• Poster presentation
• Open Access

• Published: 05 June 2009

Dengue Virus (DV) and West Nile Virus (WNV) are causes of severe public-health problems in many countries. Neither effective human vaccines nor drugs against both DV and WNV are available. NS2B (an essential cofactor) together with NS3 protease, which is a vital enzyme for the viruses in the replication cycle, is currently focused as the promising enzyme target for drug development. However, the active enzyme-inhibitor complex of DV is not yet experimentally available. Therefore, 3D structure of the DV's enzyme was built using the related WNV NS2B/NS3 structure as a template (2FP7.pdb) [1]. The DV model and 2FP7.pdb (WNV-X) were subjected to molecular dynamics (MD) simulations. MD simulations reveal the important of NS2B for interacting with both NS3 protease and P2 subsite of inhibitor. The final MD snapshot of DV model and WNV-X were employed for GRID field calculations.

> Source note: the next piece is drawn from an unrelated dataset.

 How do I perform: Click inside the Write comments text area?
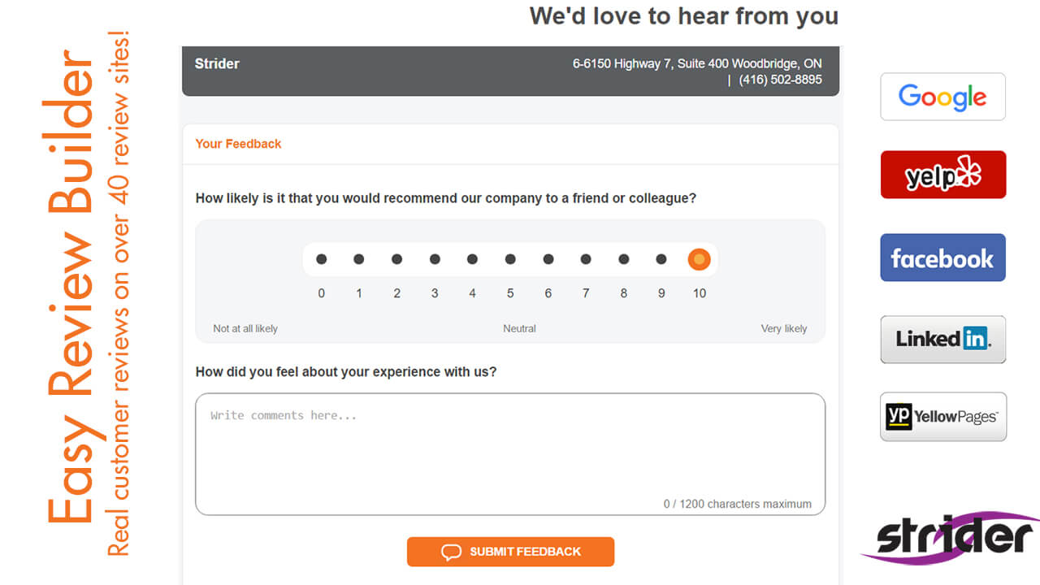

Results show bigger N⁺ and OH fields at the S1 pocket of DV model than those of WNV-X implying the importance of the electrostatic or H-bond interaction at the S1 pocket than that of WNV. On the other hand, the Dry field at the S1 pocket of WNV-X is larger than that of DV model indicating the relevance of hydrophobic interaction at this pocket for WNV. In addition, MD simulations of the NS2B/NS3 protease of WNV and DV complexed with Bz-Nle-Lys-Arg-Ala-H (most selective inhibitor, Ki = 193.00 μM for DV and IC50 = 4.6 μM for WNV) [2, 3] were also carried out. Results reveal that Ala-P1 of the inhibitor is not able to make favourable electrostatic interactions at the S1/S2 pockets of DV. The simulations showed also that both S1-P1 and S2-P2 interactions are important for inhibiting the DV protease whereas in case of the WNV protease the interaction at the S1-pocket is less important.